The Sudanese military declared on Saturday that it is working to evacuate foreign citizens and diplomats from Sudan, as the country’s violent conflict enters its second week. General Abdel Fattah Burhan, the army chief, has pledged to aid the evacuation of American, British, Chinese, and French nationals and diplomats after discussing the matter with leaders from several nations seeking assistance.
The evacuation process has been complicated by the closure of major airports and the hazardous situation in the capital, Khartoum. Despite the challenges, the Sudanese military has committed to providing the necessary support to ensure the safety of evacuees from various countries.
As fighting continues between the Sudanese army, led by Burhan, and a powerful paramilitary group in and around Khartoum, foreign governments have struggled to bring their citizens home. Many are trapped in their residences, with limited access to food and resources.
The White House has not confirmed the announcement by the Sudanese military. On Friday, the U.S. stated that it had no plans for a government-led evacuation of the approximately 16,000 American citizens trapped in Sudan. However, Saudi Arabia has successfully repatriated some of its nationals, who were welcomed with flowers and chocolates upon their arrival in the Saudi port of Jeddah.
Officials have not provided details on how the evacuation process was carried out, but General Burhan mentioned that Saudi diplomats and nationals first traveled by land to Port Sudan, the country’s primary seaport on the Red Sea. Jordanian diplomats are expected to be evacuated in a similar manner. Port Sudan is located about 840 kilometers (520 miles) east of Khartoum.
The U.S. Embassy in Sudan issued a security alert, warning of the dangerous situation and stressing that traveling in any convoy is at one’s own risk. Meanwhile, the Pentagon is deploying additional troops and equipment to a naval base in Djibouti to prepare for evacuation efforts.
General Burhan acknowledged the international community’s concerns and the deteriorating living conditions. He assured that Sudan would provide necessary airports and safe passageways for foreigners caught in the conflict, though he did not offer specifics.
Despite cease-fire attempts, the violence continues, jeopardizing Sudan’s transition to a civilian-led democracy and raising concerns about potential involvement from neighboring countries like Chad, Egypt, and Libya. The ongoing clashes have already claimed over 400 lives, according to the World Health Organization, and have severely impacted civilian infrastructure, including hospitals.

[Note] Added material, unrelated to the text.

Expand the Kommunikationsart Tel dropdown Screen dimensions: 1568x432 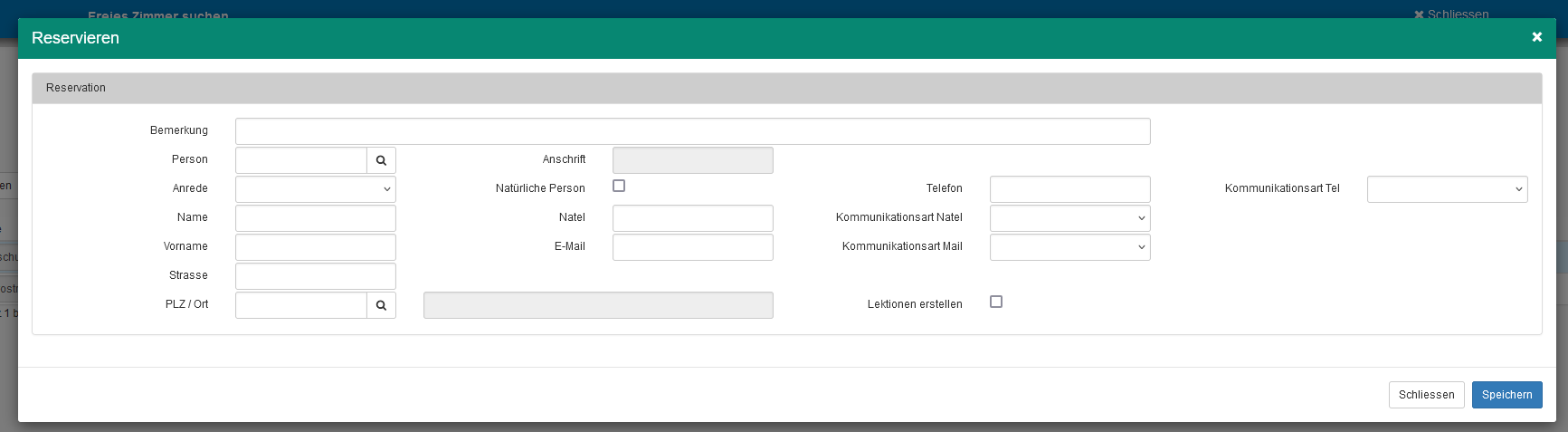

The current crisis in Sudan stems from a disagreement between General Burhan and the chief of the paramilitary group, Mohammed Hamdan Dagalo, over a recent internationally brokered deal aimed at incorporating the paramilitary group into the military and eventually transitioning to civilian rule. As foreign citizens attempt to leave the country, many Sudanese fear that the violence will only escalate, with both sides of the conflict showing more concern for foreign lives than those of Sudanese citizens.